[Data to examine — start]

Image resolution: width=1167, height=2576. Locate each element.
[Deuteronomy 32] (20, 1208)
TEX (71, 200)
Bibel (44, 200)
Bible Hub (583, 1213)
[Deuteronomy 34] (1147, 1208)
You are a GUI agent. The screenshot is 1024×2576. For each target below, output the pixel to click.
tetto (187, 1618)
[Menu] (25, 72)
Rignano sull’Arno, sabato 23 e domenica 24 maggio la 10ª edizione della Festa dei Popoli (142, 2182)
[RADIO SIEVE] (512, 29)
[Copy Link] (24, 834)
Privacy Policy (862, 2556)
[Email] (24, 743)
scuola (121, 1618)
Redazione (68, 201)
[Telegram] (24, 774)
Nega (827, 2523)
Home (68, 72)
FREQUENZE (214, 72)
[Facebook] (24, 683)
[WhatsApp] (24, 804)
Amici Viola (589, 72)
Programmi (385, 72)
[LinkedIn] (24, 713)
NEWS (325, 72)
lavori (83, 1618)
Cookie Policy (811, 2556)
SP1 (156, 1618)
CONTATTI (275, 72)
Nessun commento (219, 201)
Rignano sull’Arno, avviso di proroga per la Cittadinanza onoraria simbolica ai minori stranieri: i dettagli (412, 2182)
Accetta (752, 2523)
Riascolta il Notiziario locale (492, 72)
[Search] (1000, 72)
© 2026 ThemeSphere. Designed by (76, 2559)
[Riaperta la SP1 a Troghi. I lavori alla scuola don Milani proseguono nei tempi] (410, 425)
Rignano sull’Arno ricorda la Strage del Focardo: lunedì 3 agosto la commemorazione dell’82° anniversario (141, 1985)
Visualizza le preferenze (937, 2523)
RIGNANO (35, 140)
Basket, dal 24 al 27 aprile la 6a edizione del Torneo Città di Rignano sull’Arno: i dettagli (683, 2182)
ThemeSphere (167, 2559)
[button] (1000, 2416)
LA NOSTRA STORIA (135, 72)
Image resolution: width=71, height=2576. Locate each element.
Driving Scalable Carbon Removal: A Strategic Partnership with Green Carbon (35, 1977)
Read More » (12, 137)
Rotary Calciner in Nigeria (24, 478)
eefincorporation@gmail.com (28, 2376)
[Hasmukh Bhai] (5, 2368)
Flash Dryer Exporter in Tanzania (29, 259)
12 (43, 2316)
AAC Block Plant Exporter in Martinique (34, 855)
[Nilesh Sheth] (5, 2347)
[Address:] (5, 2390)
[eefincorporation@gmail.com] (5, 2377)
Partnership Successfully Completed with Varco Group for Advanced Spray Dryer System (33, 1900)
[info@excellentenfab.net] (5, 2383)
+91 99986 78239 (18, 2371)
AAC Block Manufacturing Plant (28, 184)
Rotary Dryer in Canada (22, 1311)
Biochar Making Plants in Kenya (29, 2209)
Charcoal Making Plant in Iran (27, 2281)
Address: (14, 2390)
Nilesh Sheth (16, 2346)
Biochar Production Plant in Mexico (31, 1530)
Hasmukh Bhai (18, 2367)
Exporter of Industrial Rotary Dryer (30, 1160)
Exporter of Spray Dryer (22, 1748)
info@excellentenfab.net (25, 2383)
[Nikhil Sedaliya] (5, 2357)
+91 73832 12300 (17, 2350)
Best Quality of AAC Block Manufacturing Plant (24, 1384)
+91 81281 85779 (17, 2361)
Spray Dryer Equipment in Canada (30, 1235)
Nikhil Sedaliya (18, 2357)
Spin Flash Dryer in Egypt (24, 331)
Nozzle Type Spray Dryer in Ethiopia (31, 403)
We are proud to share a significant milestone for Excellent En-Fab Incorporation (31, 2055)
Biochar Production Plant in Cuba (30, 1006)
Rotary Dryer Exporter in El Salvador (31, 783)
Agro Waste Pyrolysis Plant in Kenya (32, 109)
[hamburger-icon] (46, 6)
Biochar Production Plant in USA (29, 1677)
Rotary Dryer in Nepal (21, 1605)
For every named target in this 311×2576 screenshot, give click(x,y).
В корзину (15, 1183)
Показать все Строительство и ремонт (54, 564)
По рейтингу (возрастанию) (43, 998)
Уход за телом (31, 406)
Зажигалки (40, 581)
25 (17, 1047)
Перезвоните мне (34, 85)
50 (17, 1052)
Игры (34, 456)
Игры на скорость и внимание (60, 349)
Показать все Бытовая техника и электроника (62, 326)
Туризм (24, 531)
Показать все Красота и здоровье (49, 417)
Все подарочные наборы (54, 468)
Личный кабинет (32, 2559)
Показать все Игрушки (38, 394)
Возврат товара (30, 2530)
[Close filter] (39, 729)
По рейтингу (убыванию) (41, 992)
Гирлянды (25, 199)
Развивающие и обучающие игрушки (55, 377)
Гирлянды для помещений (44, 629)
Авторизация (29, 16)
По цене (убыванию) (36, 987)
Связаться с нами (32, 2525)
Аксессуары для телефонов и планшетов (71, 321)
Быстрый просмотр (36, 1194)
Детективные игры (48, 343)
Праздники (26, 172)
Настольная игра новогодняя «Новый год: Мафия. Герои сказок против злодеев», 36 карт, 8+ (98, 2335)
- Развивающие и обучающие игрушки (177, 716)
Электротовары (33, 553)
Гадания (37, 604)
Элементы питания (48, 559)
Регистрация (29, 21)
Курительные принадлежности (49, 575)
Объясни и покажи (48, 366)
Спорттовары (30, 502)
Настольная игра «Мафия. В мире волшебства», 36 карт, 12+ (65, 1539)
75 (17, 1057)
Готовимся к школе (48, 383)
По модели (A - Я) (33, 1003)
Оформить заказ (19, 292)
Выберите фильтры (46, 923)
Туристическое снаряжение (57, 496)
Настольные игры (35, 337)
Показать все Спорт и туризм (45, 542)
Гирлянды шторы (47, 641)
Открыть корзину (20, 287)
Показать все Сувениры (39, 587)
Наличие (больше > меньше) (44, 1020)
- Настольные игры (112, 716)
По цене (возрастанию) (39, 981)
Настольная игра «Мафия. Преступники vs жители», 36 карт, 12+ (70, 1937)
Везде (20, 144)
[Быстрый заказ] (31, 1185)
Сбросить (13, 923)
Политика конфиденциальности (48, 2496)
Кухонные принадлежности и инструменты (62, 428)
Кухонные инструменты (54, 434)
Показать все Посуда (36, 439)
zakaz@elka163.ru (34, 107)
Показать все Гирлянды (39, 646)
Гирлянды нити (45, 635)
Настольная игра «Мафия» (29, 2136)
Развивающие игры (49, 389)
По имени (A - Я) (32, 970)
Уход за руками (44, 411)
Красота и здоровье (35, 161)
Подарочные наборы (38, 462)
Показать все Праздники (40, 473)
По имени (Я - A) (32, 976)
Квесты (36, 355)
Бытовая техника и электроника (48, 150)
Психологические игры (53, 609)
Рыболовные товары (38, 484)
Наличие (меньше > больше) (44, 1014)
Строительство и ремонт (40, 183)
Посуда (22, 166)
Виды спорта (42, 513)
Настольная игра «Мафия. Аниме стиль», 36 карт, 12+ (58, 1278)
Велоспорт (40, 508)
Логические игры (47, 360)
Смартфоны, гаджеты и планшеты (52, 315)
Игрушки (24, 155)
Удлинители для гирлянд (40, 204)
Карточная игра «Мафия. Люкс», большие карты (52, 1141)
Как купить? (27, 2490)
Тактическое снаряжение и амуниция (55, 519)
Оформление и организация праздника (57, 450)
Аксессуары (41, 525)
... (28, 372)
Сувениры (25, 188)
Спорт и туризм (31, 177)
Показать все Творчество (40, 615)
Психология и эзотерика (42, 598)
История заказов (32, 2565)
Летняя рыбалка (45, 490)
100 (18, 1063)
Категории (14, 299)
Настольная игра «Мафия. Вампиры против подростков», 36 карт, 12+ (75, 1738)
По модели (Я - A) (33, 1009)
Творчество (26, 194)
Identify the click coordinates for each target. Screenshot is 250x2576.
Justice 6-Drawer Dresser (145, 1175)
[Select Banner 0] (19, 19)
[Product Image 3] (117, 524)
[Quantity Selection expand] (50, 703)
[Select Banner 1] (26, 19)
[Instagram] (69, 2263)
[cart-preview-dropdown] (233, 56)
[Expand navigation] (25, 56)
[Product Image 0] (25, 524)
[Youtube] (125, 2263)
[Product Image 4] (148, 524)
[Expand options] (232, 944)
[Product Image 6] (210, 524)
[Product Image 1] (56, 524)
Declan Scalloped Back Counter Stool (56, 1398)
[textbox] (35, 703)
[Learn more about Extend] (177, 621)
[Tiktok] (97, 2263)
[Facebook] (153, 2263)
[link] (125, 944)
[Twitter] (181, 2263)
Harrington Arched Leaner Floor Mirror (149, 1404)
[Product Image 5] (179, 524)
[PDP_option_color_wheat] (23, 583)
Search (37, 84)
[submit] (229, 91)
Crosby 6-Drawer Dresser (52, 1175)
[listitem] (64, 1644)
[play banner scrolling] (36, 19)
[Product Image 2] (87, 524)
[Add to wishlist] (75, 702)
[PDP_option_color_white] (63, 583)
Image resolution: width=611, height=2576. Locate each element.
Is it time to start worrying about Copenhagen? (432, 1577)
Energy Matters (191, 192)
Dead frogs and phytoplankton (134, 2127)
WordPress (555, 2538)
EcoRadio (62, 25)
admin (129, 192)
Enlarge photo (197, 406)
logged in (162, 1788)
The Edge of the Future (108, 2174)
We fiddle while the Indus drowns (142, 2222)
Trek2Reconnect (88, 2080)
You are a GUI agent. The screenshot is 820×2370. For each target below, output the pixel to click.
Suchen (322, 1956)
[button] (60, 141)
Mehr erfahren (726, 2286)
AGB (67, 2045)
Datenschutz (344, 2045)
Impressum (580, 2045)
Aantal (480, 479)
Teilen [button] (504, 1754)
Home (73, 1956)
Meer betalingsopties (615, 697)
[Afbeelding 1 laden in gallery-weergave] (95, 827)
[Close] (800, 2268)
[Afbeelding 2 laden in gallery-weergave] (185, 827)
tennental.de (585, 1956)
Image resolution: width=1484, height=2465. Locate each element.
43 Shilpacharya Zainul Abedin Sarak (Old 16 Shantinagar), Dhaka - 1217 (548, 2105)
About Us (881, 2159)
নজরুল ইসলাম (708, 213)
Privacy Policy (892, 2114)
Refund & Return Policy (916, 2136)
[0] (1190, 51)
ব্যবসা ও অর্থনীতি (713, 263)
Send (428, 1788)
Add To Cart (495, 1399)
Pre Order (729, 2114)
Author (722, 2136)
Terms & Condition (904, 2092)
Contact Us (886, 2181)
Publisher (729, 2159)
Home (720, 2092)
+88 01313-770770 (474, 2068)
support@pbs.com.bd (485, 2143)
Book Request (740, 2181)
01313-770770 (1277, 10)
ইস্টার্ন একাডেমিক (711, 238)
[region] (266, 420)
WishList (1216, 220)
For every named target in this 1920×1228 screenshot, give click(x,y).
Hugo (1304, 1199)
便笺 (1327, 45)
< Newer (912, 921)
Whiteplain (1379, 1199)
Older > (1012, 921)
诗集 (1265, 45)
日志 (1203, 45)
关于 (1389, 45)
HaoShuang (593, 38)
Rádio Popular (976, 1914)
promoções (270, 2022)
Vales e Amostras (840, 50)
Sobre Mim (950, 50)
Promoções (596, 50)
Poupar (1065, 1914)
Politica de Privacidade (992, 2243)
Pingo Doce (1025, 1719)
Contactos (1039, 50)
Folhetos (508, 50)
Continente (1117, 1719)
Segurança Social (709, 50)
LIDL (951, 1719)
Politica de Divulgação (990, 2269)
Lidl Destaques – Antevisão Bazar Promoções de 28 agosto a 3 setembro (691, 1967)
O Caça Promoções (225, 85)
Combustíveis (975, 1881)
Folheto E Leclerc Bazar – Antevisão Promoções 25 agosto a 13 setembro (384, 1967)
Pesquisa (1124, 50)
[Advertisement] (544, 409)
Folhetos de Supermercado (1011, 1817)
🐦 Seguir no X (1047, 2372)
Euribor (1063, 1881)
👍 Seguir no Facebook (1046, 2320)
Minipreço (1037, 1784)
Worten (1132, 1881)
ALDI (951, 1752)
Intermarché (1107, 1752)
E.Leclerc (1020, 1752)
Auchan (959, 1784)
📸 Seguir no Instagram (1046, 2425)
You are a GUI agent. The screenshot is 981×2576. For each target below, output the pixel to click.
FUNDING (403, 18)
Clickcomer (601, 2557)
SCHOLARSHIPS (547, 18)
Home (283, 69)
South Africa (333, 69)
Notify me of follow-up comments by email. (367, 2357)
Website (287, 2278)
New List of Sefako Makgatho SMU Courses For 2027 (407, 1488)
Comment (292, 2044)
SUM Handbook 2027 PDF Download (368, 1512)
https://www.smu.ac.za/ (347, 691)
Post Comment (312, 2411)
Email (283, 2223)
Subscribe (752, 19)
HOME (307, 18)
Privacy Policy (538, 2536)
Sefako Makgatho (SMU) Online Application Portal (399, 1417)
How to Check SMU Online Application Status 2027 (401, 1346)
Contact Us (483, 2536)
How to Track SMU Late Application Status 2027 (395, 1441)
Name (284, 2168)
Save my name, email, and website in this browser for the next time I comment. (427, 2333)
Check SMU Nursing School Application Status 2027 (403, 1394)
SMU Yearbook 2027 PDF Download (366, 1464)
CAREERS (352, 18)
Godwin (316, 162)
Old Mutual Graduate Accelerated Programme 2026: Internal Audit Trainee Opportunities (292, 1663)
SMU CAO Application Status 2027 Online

[Data to examine — finish]

▶ **Your goal**
Copy each line of the entries in which the string "dettagli" is found.

▶ **Written answer**
Rignano sull’Arno, avviso di proroga per la Cittadinanza onoraria simbolica ai minori stranieri: i dettagli (412, 2182)
Basket, dal 24 al 27 aprile la 6a edizione del Torneo Città di Rignano sull’Arno: i dettagli (683, 2182)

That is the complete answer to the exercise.